Linear SVMs work very well, however there will always be datasets that are not even close to being linearly separable. To handle such cases, SVMs can be extended to nonlinear decision boundaries using the kernel trick.

The trick we use is to “transform” the data and THEN apply a linear SVM in this transformed space.

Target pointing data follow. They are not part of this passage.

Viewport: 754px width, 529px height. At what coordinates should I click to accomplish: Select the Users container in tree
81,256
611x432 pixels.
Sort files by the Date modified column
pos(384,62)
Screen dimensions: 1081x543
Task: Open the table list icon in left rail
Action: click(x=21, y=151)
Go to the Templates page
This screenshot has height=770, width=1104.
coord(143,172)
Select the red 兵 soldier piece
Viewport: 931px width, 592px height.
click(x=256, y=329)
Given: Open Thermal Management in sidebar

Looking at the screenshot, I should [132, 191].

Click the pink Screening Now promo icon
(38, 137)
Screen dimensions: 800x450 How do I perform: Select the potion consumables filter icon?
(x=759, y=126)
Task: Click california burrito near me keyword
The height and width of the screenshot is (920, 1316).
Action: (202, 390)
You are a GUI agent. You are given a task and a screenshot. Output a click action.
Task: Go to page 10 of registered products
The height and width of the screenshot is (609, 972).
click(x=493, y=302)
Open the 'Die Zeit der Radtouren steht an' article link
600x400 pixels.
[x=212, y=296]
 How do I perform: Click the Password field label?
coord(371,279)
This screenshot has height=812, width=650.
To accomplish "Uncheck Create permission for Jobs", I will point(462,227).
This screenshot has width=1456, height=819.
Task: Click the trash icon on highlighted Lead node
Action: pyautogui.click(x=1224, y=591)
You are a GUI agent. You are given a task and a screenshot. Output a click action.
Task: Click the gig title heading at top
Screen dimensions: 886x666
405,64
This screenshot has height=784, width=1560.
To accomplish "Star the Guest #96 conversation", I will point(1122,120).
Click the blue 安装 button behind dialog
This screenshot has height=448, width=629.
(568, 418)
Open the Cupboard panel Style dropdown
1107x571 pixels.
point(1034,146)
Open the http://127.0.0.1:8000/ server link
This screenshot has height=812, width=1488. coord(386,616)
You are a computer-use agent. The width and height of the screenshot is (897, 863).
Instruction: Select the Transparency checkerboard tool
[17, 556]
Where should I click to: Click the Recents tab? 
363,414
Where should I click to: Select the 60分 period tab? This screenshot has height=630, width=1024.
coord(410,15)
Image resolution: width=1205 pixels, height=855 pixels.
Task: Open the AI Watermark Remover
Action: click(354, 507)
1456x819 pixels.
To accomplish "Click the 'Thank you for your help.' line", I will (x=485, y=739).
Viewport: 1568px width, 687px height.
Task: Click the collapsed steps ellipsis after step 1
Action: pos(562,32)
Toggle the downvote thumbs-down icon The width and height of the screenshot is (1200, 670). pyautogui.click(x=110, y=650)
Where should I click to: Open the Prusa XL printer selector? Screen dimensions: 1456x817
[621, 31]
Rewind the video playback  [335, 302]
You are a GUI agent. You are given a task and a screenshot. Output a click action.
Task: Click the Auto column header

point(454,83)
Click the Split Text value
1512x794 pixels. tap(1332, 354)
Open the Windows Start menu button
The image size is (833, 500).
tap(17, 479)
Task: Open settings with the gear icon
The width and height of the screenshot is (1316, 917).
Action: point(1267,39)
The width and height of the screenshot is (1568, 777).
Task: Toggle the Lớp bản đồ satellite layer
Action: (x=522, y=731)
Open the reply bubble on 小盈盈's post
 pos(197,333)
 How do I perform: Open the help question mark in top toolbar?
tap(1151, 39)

The transformation is done using a kernel function, which computes the inner product of the data points in the transformed space without explicitly performing the transformation.

The classic case as seen above is the squaring, where the transformation is $\varphi (x_1,x_2)=(x_1^2,\sqrt{2}{x}_1{x}_2,x_2^2)$.

This has allowed for that clump in the middle to have an extra dimension which the linear SVM can then separate.

Kernel Methods

The kernel function $K(x_i,x_j)$ computes the inner product of the transformed data points $\varphi (x_i)$ and $\varphi (x_j)$ in the higher-dimensional space:

$$K(x_i,x_j)=⟨\varphi (x_i),\varphi (x_j)⟩$$

Gaussian (RBF) Kernel

Another common transformation is the Gaussian or Radial Basis Function (RBF) kernel, which maps data into an infinite-dimensional space. The RBF kernel is defined as:

$$K(x_i,x_j)=\exp \left(-\frac{\Vert x_i-x_j{\Vert }^2}{2{\sigma }^2}\right)$$

We use something called “landmarks” to represent the data in this infinite-dimensional space. Each landmark corresponds to a training example, and the features are computed based on the similarity to these landmarks using the RBF kernel.

Other Kernels

Cosine Similarity Kernel: for text data, measures the cosine of the angle between two vectors.

Sigmoid Kernel: resembles the behavior of neural networks, defined as $K(x_i,x_j)=\tanh (\alpha ⟨x_i,x_j⟩+c)$.

Chi-Squared Kernel: often used in image classification tasks, particularly with histogram data.